In the entries below, the lines from the one with "Click the circled" through the one with "Task: Open the Layout menu" are to be copied exactly; both ends count.
*** Material supplied ***
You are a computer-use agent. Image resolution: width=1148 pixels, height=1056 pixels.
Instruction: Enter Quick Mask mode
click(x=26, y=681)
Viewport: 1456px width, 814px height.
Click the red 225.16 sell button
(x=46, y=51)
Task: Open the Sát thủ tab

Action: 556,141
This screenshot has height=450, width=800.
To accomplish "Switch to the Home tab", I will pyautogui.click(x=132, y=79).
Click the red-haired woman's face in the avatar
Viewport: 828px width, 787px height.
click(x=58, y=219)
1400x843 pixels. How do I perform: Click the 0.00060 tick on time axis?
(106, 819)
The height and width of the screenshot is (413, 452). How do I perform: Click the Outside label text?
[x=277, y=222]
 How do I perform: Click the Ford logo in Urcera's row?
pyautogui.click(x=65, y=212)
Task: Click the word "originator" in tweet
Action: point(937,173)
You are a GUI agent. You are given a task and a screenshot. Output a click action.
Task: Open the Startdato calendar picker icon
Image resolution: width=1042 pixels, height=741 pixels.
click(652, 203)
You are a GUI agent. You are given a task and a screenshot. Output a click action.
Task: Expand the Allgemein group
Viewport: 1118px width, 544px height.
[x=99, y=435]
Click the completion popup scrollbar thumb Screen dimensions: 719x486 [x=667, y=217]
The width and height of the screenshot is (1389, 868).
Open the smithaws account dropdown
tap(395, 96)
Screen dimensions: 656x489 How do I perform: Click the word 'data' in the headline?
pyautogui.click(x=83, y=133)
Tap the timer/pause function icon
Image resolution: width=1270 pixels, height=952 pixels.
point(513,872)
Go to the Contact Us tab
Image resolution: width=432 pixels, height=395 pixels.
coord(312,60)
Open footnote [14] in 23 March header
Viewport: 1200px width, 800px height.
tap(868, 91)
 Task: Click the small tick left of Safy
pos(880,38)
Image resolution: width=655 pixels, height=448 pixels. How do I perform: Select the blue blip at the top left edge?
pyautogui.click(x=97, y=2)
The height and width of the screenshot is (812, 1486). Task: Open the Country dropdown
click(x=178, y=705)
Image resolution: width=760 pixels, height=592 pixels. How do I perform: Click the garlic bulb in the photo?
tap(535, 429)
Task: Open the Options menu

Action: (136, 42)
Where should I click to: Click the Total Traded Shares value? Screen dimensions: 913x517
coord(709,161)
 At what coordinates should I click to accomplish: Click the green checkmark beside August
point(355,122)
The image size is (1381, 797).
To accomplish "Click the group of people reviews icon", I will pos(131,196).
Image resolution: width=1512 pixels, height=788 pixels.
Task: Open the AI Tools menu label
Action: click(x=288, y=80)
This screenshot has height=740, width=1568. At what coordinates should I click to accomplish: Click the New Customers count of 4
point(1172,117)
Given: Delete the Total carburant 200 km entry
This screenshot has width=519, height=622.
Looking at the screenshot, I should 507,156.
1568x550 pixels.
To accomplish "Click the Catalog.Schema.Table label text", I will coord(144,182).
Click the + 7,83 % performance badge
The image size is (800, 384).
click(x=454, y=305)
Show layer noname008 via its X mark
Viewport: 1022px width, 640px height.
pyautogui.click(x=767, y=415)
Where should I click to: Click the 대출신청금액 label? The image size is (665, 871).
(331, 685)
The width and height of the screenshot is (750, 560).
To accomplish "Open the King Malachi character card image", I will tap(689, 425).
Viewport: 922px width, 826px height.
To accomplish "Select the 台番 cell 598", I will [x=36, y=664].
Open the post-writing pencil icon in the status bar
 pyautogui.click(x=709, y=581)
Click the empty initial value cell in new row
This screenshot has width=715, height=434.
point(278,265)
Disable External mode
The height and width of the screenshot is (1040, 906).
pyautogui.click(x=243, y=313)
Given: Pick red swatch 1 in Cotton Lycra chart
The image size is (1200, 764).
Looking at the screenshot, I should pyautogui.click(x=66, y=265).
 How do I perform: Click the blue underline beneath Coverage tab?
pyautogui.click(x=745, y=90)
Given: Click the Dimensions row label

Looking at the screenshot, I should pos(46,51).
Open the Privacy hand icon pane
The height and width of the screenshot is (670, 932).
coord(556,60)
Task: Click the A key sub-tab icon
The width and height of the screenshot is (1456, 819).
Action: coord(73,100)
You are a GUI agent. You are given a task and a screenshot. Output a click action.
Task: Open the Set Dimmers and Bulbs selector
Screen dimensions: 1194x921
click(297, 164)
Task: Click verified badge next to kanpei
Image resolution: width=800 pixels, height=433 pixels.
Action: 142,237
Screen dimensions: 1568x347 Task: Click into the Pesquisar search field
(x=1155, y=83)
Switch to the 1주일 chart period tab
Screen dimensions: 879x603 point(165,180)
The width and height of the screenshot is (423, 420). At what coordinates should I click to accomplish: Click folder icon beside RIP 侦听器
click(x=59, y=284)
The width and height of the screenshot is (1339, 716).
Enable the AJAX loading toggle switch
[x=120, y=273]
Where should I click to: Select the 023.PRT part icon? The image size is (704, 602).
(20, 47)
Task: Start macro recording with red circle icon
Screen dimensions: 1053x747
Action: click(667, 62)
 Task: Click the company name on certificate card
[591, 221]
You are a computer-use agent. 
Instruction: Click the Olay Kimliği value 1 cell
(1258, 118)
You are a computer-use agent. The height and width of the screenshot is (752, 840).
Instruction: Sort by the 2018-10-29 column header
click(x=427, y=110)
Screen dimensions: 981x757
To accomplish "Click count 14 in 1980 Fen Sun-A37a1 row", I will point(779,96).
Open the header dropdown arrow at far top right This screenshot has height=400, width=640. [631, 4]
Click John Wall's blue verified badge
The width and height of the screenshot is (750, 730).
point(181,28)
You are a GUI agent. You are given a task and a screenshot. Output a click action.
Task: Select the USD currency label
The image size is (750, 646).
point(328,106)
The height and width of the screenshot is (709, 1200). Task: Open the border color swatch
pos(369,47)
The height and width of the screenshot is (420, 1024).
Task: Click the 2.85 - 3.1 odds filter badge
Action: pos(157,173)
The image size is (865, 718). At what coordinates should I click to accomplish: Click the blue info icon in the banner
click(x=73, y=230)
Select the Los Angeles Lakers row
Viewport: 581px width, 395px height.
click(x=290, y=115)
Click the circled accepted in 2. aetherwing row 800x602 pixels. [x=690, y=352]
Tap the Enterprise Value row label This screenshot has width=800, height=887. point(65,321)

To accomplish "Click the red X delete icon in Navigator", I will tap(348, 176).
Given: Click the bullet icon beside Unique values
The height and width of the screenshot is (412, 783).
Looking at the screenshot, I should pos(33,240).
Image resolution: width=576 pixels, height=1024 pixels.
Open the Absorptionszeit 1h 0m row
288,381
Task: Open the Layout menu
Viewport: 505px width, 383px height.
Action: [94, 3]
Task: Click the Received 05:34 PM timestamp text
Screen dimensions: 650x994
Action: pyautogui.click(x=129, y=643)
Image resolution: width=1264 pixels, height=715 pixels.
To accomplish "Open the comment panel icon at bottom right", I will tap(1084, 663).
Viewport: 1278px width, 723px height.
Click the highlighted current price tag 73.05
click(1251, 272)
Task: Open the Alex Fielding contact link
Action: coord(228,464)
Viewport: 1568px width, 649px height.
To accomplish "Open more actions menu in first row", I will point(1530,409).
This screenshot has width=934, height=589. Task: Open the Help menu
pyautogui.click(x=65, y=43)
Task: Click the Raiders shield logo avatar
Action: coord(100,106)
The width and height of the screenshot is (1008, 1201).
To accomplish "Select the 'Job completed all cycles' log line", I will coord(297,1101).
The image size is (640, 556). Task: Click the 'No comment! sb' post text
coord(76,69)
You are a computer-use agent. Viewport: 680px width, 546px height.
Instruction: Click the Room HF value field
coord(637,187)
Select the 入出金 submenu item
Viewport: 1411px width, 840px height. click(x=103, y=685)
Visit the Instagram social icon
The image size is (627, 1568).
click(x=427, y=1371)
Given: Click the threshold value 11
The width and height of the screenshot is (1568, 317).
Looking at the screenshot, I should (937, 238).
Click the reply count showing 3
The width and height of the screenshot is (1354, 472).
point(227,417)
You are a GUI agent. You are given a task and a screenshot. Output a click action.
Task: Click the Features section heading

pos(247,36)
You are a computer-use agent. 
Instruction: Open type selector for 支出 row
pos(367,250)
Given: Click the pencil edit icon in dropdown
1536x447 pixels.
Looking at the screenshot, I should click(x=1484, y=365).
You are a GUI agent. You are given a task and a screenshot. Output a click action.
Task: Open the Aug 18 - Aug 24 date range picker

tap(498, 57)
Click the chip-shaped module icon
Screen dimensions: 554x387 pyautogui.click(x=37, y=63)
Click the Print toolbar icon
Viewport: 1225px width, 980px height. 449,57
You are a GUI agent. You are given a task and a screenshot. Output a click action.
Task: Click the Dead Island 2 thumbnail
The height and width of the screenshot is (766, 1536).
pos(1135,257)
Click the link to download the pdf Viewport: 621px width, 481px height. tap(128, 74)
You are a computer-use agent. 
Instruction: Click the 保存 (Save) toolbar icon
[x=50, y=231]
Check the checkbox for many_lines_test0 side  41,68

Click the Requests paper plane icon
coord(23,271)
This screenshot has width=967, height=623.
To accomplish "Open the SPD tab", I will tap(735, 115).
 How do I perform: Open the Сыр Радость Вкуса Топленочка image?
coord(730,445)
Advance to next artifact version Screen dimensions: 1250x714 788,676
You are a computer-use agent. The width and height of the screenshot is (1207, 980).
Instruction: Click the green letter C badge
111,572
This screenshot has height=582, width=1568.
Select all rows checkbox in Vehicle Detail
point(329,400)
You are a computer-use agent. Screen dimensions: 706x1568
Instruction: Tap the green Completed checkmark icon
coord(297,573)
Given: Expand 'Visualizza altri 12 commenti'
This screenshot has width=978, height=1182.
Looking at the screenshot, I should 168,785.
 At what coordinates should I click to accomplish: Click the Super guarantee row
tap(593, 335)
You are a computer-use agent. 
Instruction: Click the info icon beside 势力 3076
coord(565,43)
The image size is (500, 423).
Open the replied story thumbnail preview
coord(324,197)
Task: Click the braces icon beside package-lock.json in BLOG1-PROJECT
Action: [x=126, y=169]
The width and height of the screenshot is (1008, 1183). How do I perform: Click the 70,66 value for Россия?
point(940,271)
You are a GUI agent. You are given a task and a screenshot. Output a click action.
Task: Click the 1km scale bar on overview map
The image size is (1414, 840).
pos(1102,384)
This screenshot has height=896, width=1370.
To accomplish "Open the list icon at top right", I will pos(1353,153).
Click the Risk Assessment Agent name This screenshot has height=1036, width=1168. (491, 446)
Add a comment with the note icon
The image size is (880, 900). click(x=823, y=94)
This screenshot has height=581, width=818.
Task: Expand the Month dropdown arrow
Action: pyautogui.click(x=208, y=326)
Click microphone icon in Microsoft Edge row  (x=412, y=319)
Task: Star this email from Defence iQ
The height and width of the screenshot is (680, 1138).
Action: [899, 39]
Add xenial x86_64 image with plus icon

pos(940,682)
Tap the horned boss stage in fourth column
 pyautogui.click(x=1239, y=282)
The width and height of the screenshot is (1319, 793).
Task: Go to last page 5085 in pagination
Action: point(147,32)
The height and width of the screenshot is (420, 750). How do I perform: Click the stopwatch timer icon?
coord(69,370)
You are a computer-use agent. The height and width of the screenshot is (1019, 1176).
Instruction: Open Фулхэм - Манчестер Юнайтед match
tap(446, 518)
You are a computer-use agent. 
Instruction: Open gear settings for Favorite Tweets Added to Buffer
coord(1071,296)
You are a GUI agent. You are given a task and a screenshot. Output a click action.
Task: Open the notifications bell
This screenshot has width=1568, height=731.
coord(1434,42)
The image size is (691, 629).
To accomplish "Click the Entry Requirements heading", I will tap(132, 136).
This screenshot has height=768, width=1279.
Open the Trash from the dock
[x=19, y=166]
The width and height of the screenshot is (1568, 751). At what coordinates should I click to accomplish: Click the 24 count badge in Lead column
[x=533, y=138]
*** End of Material supplied ***
● **Solved problem**
Click the circled accepted in 2. aetherwing row 800x602 pixels. [x=690, y=352]
Tap the Enterprise Value row label This screenshot has width=800, height=887. point(65,321)

To accomplish "Click the red X delete icon in Navigator", I will tap(348, 176).
Given: Click the bullet icon beside Unique values
The height and width of the screenshot is (412, 783).
Looking at the screenshot, I should pos(33,240).
Image resolution: width=576 pixels, height=1024 pixels.
Open the Absorptionszeit 1h 0m row
288,381
Task: Open the Layout menu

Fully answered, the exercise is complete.